Specifically, Mueller couldn’t get straight in his confessions the number of times he supposedly shot Danny Coleman in the Michigan Avenue house, Stenger said. The pathologist who performed Danny Coleman’s autopsy in 1992 testified at the trial it appeared unlikely he was shot, he added.

“Mary Case (the pathologist) unequivocally said that there was nothing to support that Danny Coleman had been shot,” Stenger said. “Then you have Steven Mueller, part of the record, who says that he was shot. Steven Mueller says: ‘I shot him’ in one statement, ‘I shot him twice’ in another statement, ‘I shot him three times’ in one statement, someone put a gun to his (Mueller’s) head and told him to shoot him. That is puzzling to me still.

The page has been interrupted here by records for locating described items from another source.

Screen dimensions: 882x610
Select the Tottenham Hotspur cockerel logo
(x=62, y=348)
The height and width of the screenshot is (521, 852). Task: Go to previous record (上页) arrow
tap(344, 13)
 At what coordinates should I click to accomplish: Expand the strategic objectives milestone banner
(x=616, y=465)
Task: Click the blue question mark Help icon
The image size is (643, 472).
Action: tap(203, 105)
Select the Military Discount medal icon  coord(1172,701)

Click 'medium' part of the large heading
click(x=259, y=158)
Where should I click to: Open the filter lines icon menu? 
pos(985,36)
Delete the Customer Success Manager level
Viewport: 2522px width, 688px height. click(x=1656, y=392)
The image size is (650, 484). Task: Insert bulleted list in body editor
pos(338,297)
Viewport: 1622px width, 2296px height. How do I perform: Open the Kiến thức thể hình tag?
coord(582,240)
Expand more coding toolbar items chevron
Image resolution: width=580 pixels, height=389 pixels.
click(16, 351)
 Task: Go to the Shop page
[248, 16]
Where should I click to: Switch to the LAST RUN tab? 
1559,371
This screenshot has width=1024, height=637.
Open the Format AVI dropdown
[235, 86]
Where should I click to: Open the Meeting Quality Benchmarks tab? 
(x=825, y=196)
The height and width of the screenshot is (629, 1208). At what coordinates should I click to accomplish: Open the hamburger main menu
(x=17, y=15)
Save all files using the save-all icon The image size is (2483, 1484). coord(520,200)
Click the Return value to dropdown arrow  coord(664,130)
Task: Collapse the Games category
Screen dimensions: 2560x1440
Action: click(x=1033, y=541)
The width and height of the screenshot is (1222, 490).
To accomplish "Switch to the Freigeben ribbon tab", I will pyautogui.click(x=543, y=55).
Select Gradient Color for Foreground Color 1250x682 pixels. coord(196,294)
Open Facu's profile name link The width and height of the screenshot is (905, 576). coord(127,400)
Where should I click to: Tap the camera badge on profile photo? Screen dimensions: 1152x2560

I don’t know what to make of it.

“It strongly suggests to me that if a man comes in and testifies to me that he committed a crime in a particular matter, and the crime was simply not committed in that matter, I think that it’s likely it wasn’t committed by him … If you’re going to go out of your way to essentially convict yourself, why wouldn’t you go ahead and just convict yourself? Why would you tell an investigator, a government agent, that you committed a crime in a way that the evidence clearly shows was not committed?”

Mueller’s confessions were “bunk,” Stenger contends.

“This isn’t a defense tactic. I have nothing to hide. I laid it all out there,” Stenger said. “We didn’t dispute that he made the confessions. It was intrinsically in the confessions themselves. There were inconsistencies. And then worst of all, which the jury did not agree with, the confessions didn’t match the evidence in the case. To me the confessions are bunk. I don’t believe his confessions. He didn’t know enough about the crime to show that he truly committed.”

Jurors deliberated roughly 90 minutes before returning guilty verdicts — “awfully quick” for a weeklong trial, Stenger contends.

“I would go further than to say there was reasonable doubt,” Stenger said. “I think he’s innocent. I don’t think he did it. I really don’t believe he did.”